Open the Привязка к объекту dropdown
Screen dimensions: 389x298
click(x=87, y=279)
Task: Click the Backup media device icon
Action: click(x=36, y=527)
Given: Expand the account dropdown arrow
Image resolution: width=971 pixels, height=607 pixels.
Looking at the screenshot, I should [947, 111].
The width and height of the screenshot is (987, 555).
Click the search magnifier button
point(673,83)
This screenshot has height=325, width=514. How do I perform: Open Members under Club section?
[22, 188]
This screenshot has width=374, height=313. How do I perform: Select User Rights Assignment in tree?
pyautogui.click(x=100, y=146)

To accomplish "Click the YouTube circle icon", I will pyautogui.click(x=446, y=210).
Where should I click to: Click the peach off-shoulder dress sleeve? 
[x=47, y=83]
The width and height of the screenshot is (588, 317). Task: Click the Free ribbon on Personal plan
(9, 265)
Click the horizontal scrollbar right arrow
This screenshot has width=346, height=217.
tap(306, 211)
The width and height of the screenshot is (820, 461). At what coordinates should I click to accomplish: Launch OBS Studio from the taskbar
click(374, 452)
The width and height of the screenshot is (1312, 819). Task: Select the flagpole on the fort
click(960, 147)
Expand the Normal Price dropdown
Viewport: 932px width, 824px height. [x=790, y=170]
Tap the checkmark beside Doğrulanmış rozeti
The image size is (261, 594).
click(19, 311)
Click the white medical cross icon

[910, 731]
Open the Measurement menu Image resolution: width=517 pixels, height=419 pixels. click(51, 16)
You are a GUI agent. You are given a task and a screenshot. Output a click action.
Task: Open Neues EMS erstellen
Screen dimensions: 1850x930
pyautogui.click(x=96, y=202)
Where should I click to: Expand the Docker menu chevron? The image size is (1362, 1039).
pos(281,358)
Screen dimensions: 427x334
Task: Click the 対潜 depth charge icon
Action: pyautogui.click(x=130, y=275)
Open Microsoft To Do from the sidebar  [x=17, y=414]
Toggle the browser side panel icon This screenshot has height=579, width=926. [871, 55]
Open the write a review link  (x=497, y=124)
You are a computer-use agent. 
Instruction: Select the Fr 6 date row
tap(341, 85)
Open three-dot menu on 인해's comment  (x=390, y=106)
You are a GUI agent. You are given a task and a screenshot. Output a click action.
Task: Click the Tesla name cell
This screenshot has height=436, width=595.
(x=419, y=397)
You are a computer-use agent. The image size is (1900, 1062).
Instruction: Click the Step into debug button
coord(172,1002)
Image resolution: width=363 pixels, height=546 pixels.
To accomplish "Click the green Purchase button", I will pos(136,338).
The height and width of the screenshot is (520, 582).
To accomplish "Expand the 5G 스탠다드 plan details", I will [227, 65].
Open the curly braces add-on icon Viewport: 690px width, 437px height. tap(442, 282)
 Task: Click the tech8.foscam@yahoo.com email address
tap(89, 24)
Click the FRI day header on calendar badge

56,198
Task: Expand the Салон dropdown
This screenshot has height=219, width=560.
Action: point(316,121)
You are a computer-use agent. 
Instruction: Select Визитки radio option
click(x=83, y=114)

════════

Rewrite all the lines above, changing each "dropdown" to "drop-down list" and leaving everything else untouched.

_Right answer_.
Open the Привязка к объекту drop-down list
Screen dimensions: 389x298
click(x=87, y=279)
Task: Click the Backup media device icon
Action: click(x=36, y=527)
Given: Expand the account drop-down list arrow
Image resolution: width=971 pixels, height=607 pixels.
Looking at the screenshot, I should [947, 111].
The width and height of the screenshot is (987, 555).
Click the search magnifier button
point(673,83)
This screenshot has height=325, width=514. How do I perform: Open Members under Club section?
[22, 188]
This screenshot has width=374, height=313. How do I perform: Select User Rights Assignment in tree?
pyautogui.click(x=100, y=146)

To accomplish "Click the YouTube circle icon", I will pyautogui.click(x=446, y=210).
Where should I click to: Click the peach off-shoulder dress sleeve? 
[x=47, y=83]
The width and height of the screenshot is (588, 317). Task: Click the Free ribbon on Personal plan
(9, 265)
Click the horizontal scrollbar right arrow
This screenshot has width=346, height=217.
tap(306, 211)
The width and height of the screenshot is (820, 461). At what coordinates should I click to accomplish: Launch OBS Studio from the taskbar
click(374, 452)
The width and height of the screenshot is (1312, 819). Task: Select the flagpole on the fort
click(960, 147)
Expand the Normal Price drop-down list
Viewport: 932px width, 824px height. [x=790, y=170]
Tap the checkmark beside Doğrulanmış rozeti
The image size is (261, 594).
click(19, 311)
Click the white medical cross icon

[910, 731]
Open the Measurement menu Image resolution: width=517 pixels, height=419 pixels. click(51, 16)
You are a GUI agent. You are given a task and a screenshot. Output a click action.
Task: Open Neues EMS erstellen
Screen dimensions: 1850x930
pyautogui.click(x=96, y=202)
Where should I click to: Expand the Docker menu chevron? The image size is (1362, 1039).
pos(281,358)
Screen dimensions: 427x334
Task: Click the 対潜 depth charge icon
Action: pyautogui.click(x=130, y=275)
Open Microsoft To Do from the sidebar  [x=17, y=414]
Toggle the browser side panel icon This screenshot has height=579, width=926. [871, 55]
Open the write a review link  (x=497, y=124)
You are a computer-use agent. 
Instruction: Select the Fr 6 date row
tap(341, 85)
Open three-dot menu on 인해's comment  (x=390, y=106)
You are a GUI agent. You are given a task and a screenshot. Output a click action.
Task: Click the Tesla name cell
This screenshot has height=436, width=595.
(x=419, y=397)
You are a computer-use agent. The image size is (1900, 1062).
Instruction: Click the Step into debug button
coord(172,1002)
Image resolution: width=363 pixels, height=546 pixels.
To accomplish "Click the green Purchase button", I will pos(136,338).
The height and width of the screenshot is (520, 582).
To accomplish "Expand the 5G 스탠다드 plan details", I will [227, 65].
Open the curly braces add-on icon Viewport: 690px width, 437px height. tap(442, 282)
 Task: Click the tech8.foscam@yahoo.com email address
tap(89, 24)
Click the FRI day header on calendar badge

56,198
Task: Expand the Салон drop-down list
This screenshot has height=219, width=560.
Action: point(316,121)
You are a computer-use agent. 
Instruction: Select Визитки radio option
click(x=83, y=114)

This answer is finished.